[发明专利]一种梅毒螺旋体重组抗原、制备及应用

说明书

本发明属于梅毒螺旋体免疫检测技术领域。在梅毒螺旋体检测中，金标层析检测方法存在灵敏度低、特异性差的问题，而现有的解决方案存在漏检、检测结果受干扰的问题，为此本发明提供一种梅毒螺旋体重组抗原TP34S、制备方法及其应用，以TP17外膜蛋白为基础，通过对其进行定点氨基酸突变，并将二倍的基因序列连接到载体上，进行原核表达，使得TP17突变序列完成重复表达，使其抗原表位能够充分有效暴露，防止漏检，检测的特异性及产品的稳定性有明显的提高。

技术领域

本发明属于梅毒螺旋体免疫检测技术领域，具体涉及一种梅毒螺旋体重组抗原、制备及应用。

背景技术

梅毒螺旋体亦称苍白螺旋体(Treponemiapallidum，TP)是性病一一梅毒的病原体，临床上常用血清学方法检测梅毒螺旋体的感染。以往用非特异类脂质抗原(心磷脂)检测抗心磷脂抗体作为梅毒螺旋体感染的标志，如性病研究实验室(VDRL)法、不加热血清反应素试验(USR)和快速血浆反应素环状试验(RPR)等。这些方法虽较灵敏，但不特异，有假阳性反应，因而还需再进行确认试验。

以梅毒螺旋体为抗原的特异性检测方法有梅毒螺旋体荧光抗体吸附试验(FTA-ABS)和梅毒螺旋体血凝试验(TPHA)，其特异性和灵敏度均较高。但由于梅毒螺旋体培养困难，试剂的成本较高而且由于梅毒螺旋体抗原较复杂，与其他病原体，尤其是类似的螺旋体病(如雅司病)仍可有一定的非特异性反应。

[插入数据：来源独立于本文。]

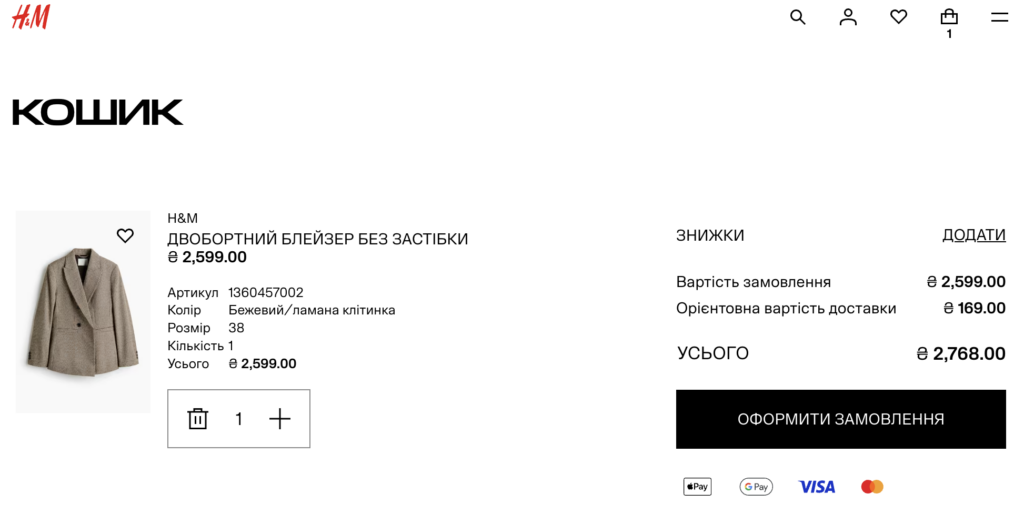The width and height of the screenshot is (1024, 513).
Task: Click the Apple Pay icon
Action: point(697,486)
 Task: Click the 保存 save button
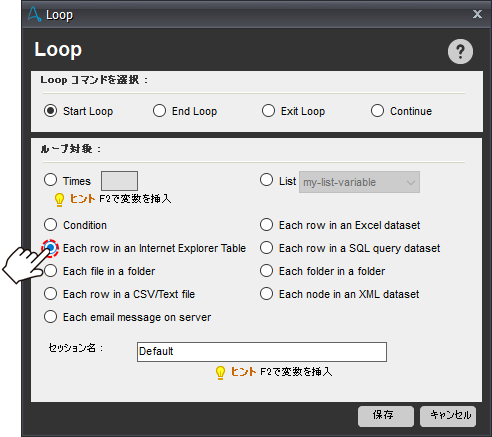386,416
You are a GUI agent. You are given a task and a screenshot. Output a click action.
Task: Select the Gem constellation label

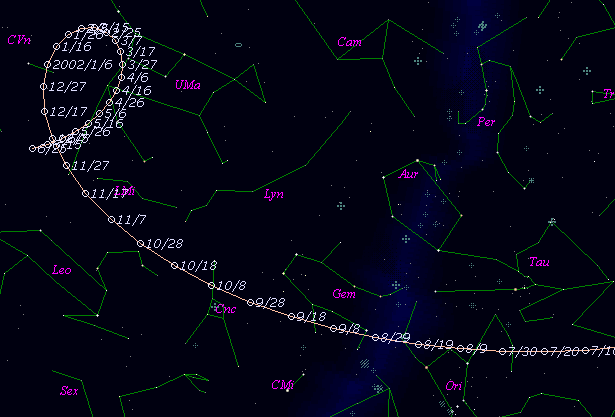(343, 294)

鉴于以上情況，科学家们开始用重组蛋白质作抗原的特异性检测方法。随着科学技术的发展，梅毒全基因组序列已得到确定，随着基因克隆技术的发展，用梅毒重组蛋白质为抗原的免疫测定方法也己被陆续应用，如免疫俘获EIA(CE)测定法，双抗原夹心测定法等。

目前梅毒螺旋体免疫学检验方法主要有利用双抗原夹心法原理的酶联免疫法、化学发光法、金标层析法等。

TP双抗原夹心法原理是：在固相支持物上面包被第一抗原(即包被抗原)，加入待检标本，以合适的方式引入标记有特殊标记物的第二抗原(即标记抗原)，假如标本中存在TP抗体，则TP抗体跟上述二种抗原，形成“包被抗原-TP抗体-标记抗原”的三明治结构，然后通过标记抗原上的标记物将信号放大，得出最终的判定结果。

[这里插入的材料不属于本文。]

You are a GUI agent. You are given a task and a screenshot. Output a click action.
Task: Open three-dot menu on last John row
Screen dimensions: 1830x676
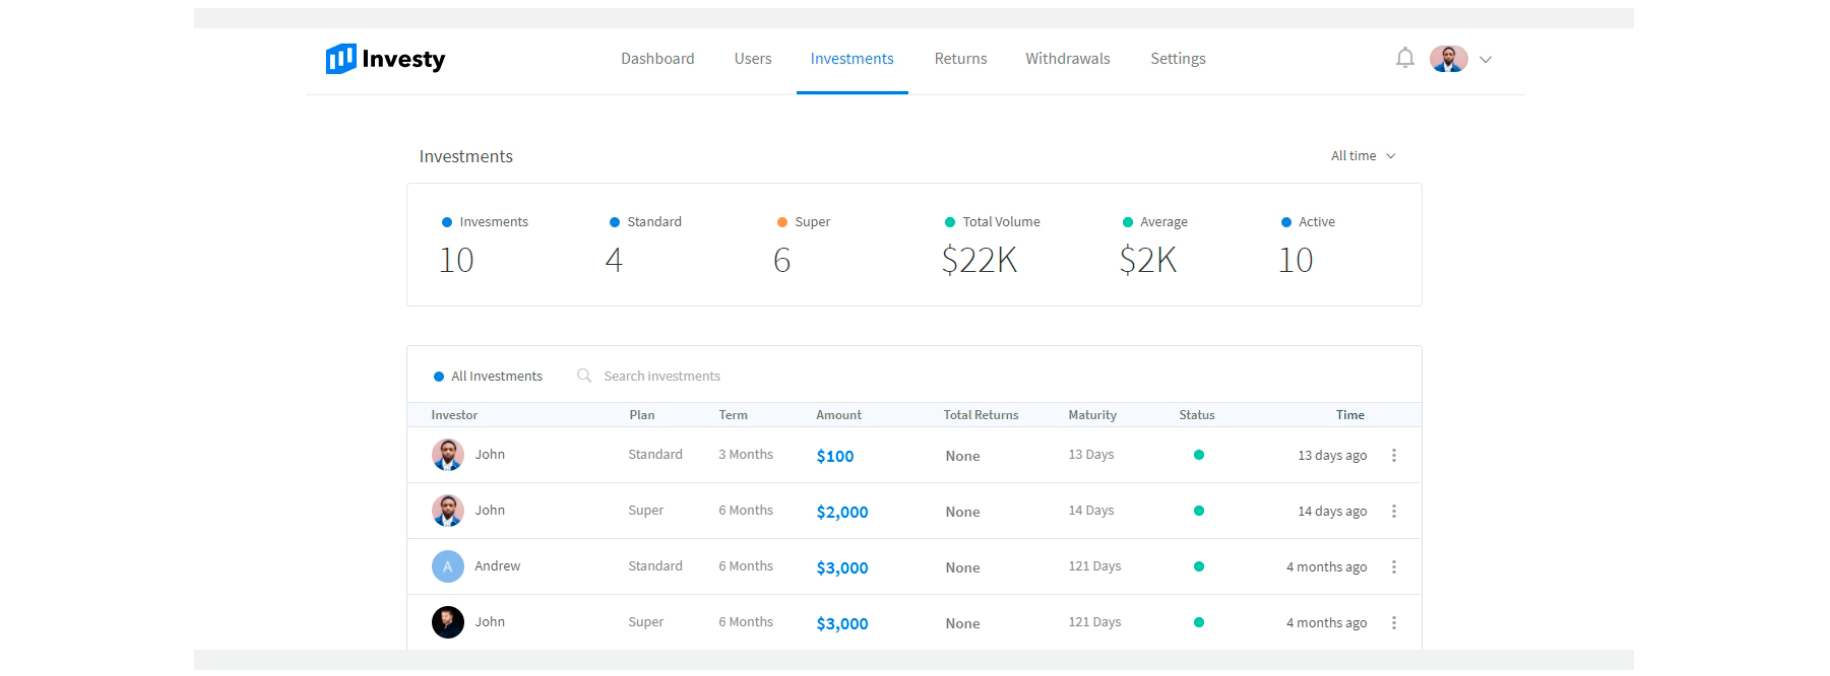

酶联免疫法及化学发光法法具有灵敏度高、准确率高的优点，但由于检测时间长、操作复杂、需要借助多台仪器、检测样本质量要求高，因此不适于即时检验(POCT)。

因此简单、快速、特异、灵敏度高的金标层析检测方法在梅毒螺旋体检测中被开发应用。

但应用金标层析方法要做到灵敏度高、特异性好，关键在于包被抗原的质量，包被抗原的性能对免疫检测的准确性有着决定性的影响。因此，在固相载体和包被方法限定的情况下，制备的包被抗原质量好坏是由抗原特点决定的，高质量的抗原需要具备的条件是：

(一)高吸附性，在免疫层析检测中，蛋白吸附于固相载体上，作为待测样本的捕获试剂，由于检测结果很大程度取决于捕获试剂在固相载体上良好的吸附效果，因此蛋白在固相载体上均一、良好的吸附对检测结果非常重要。而抗原自身的结构不同及带电荷不同均对吸附效果有较大影响。

(二)特异性好，抗原特异性很大程度依赖于其选择的抗原及表位，表达过程中是否正确折叠，以及抗原纯度，一旦表位选择不当或蛋白纯度达不到标准，便可导致检测结果的漏检或者假阳。

(三)稳定性好，稳定性不好的抗原往往是因为发生聚集或者发生降解导致活性降低；而稳定性好的抗原，无论是在缓冲体系中储存还是包被到固相载体上，在一定的极端条件，都不易发生活性的降低。

目前普遍存在的问题是很多抗原在包被到固相载体上以后，检测结果不理想，存在由于吸附效果差导致的检测线弥散现象，以及灵敏度低、特异性差，且稳定性实验不合格。